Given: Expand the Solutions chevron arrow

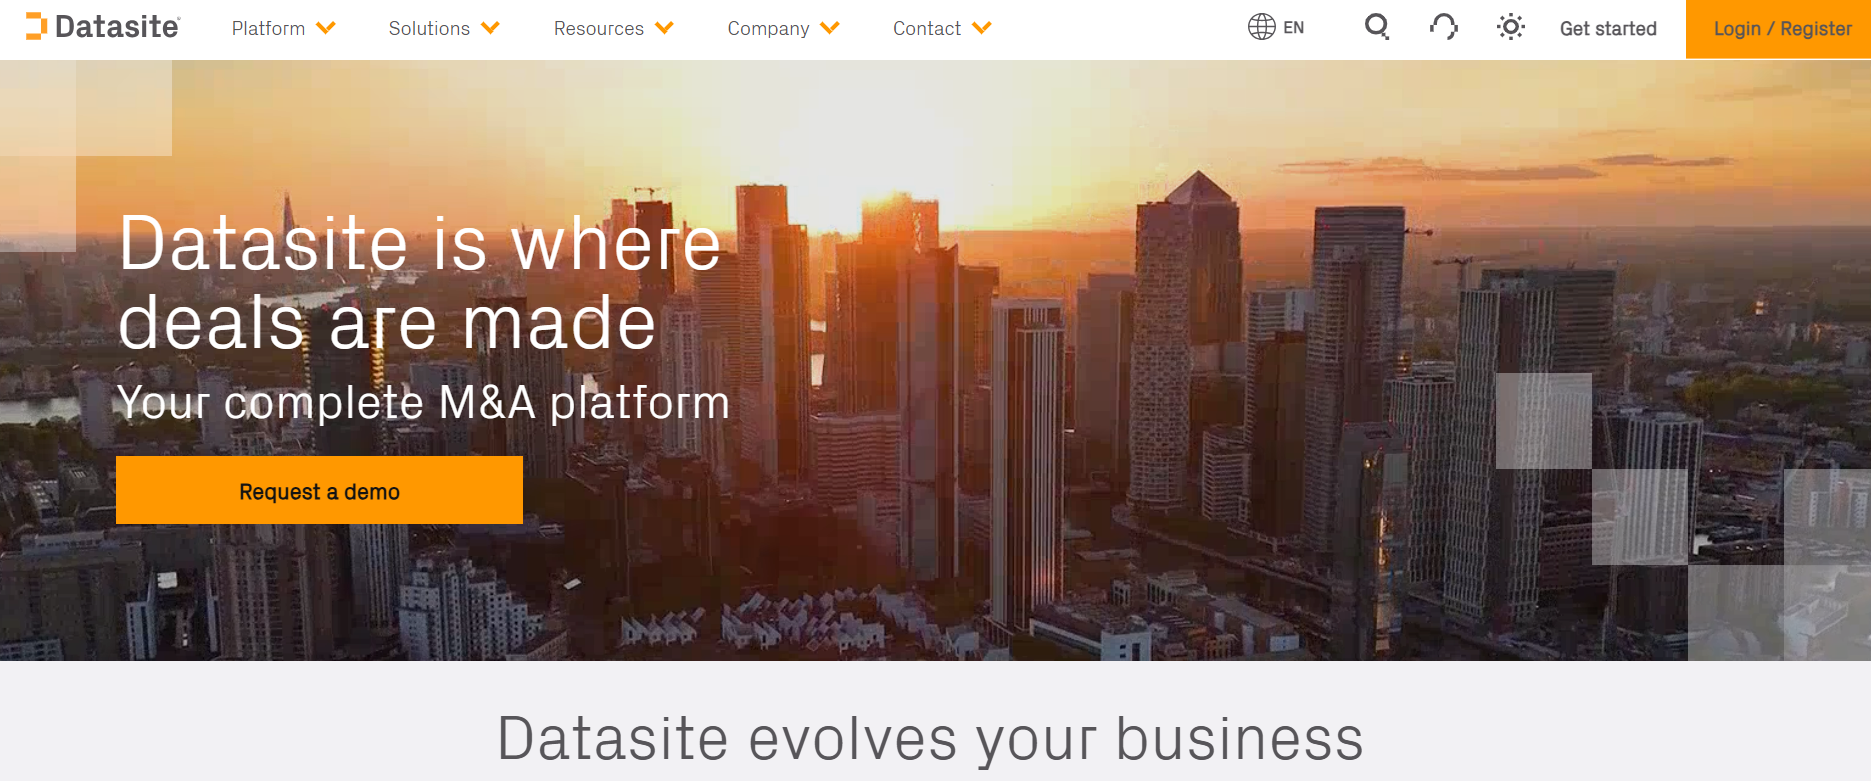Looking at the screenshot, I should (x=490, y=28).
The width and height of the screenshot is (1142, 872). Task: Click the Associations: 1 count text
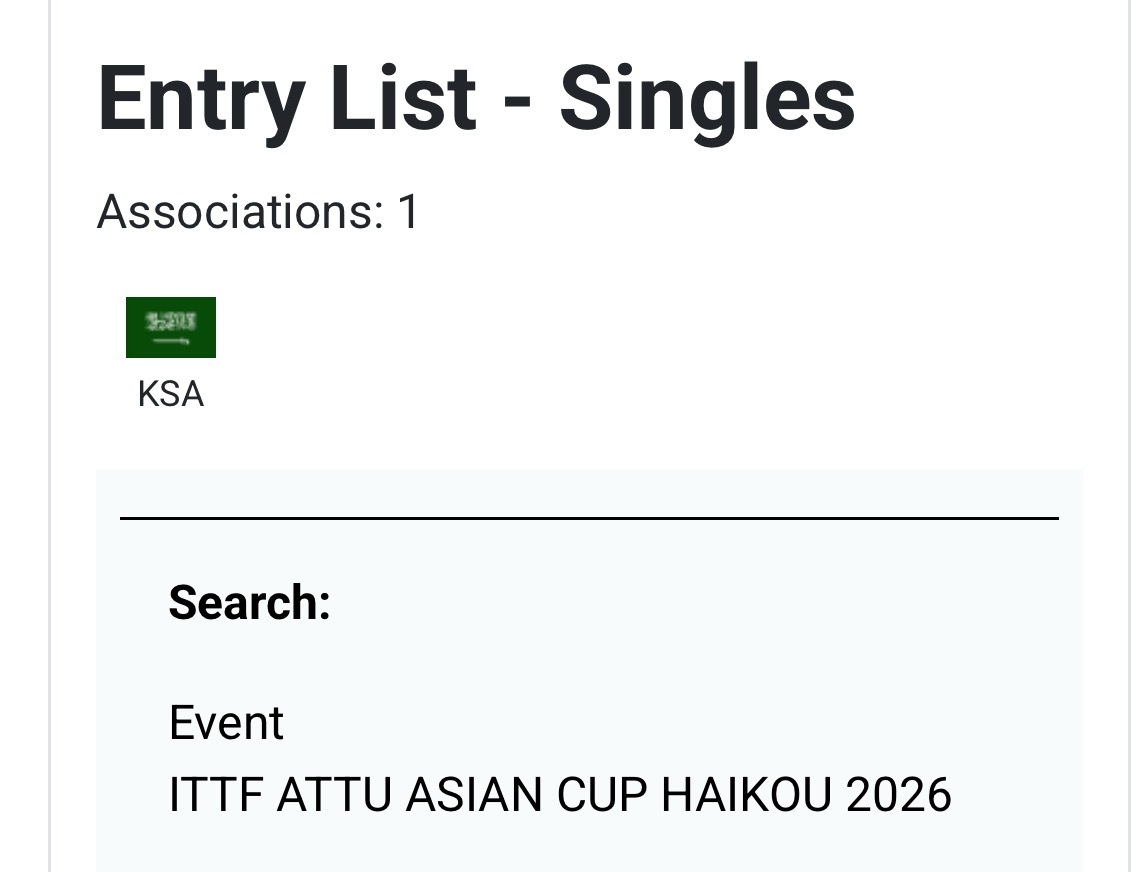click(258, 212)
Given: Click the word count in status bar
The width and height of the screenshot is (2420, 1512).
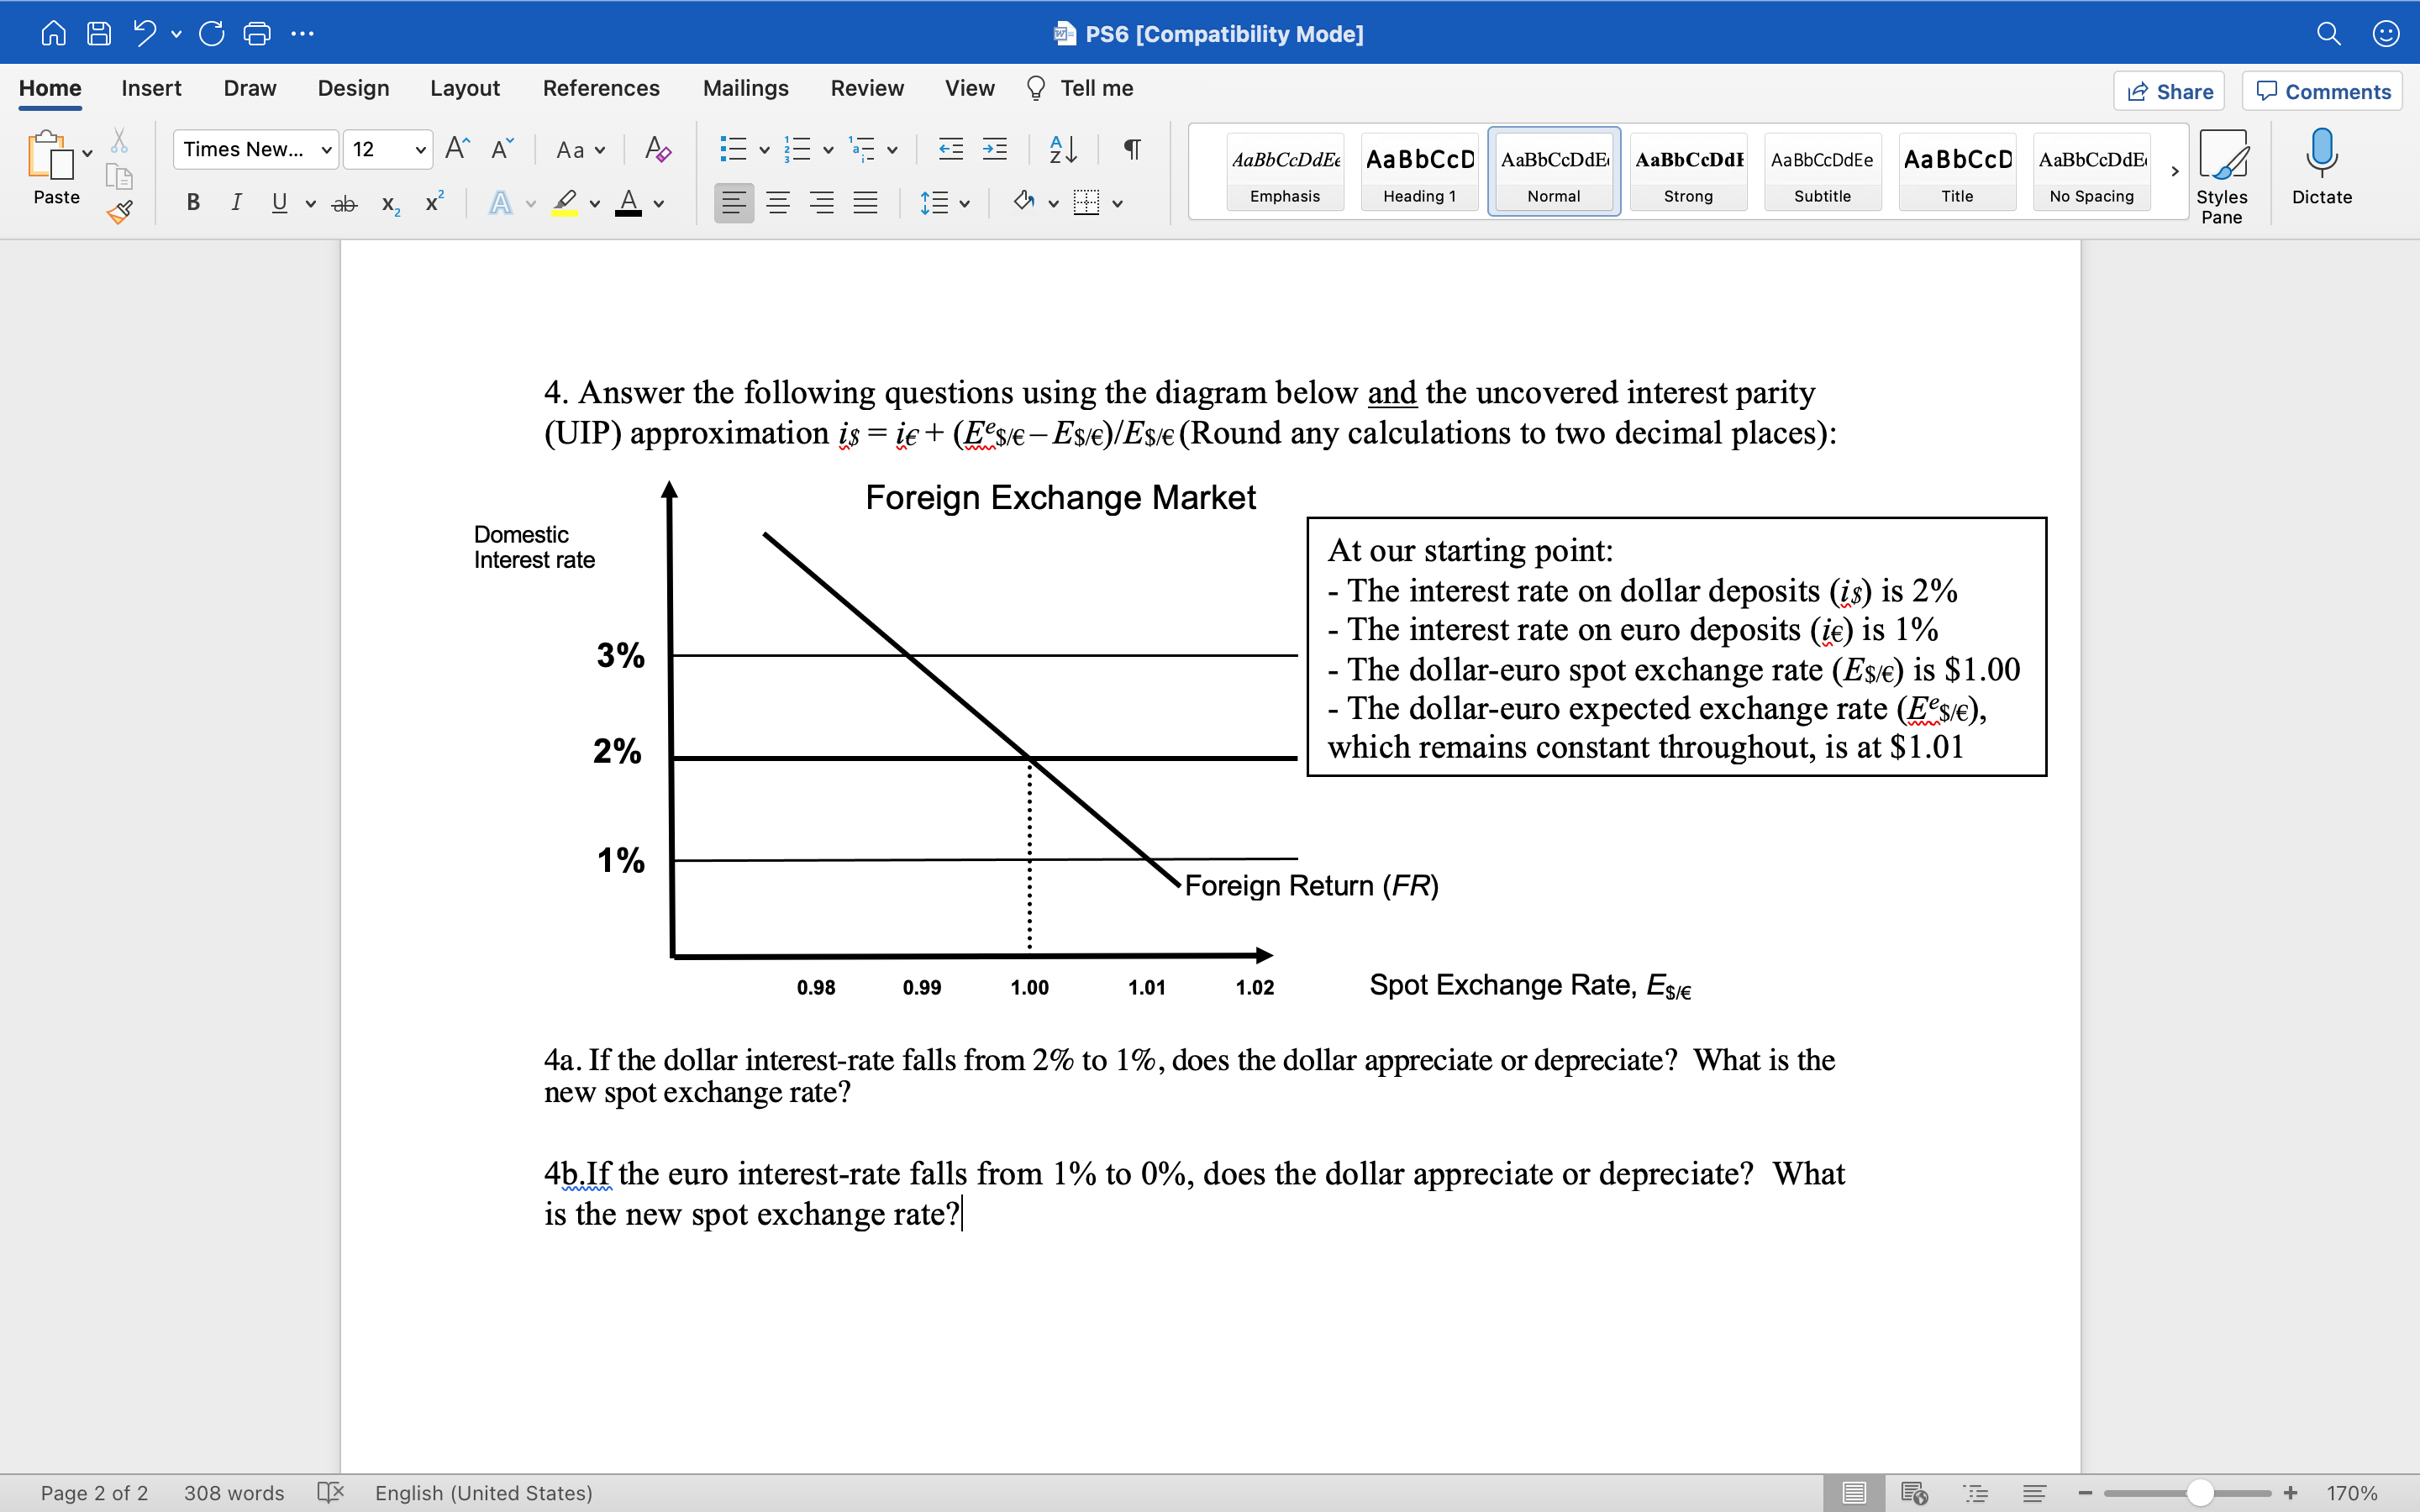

> _EXERCISE_:
Update the data above by replacing "Given:" with "Instruction:" and leaving everything else unchanged, then give the lines again without the pictures.

> _THE ANSWER_:
Instruction: Expand the Solutions chevron arrow

Looking at the screenshot, I should (x=490, y=28).
The width and height of the screenshot is (1142, 872). Task: Click the Associations: 1 count text
click(258, 212)
Instruction: Click the word count in status bar
The width and height of the screenshot is (2420, 1512).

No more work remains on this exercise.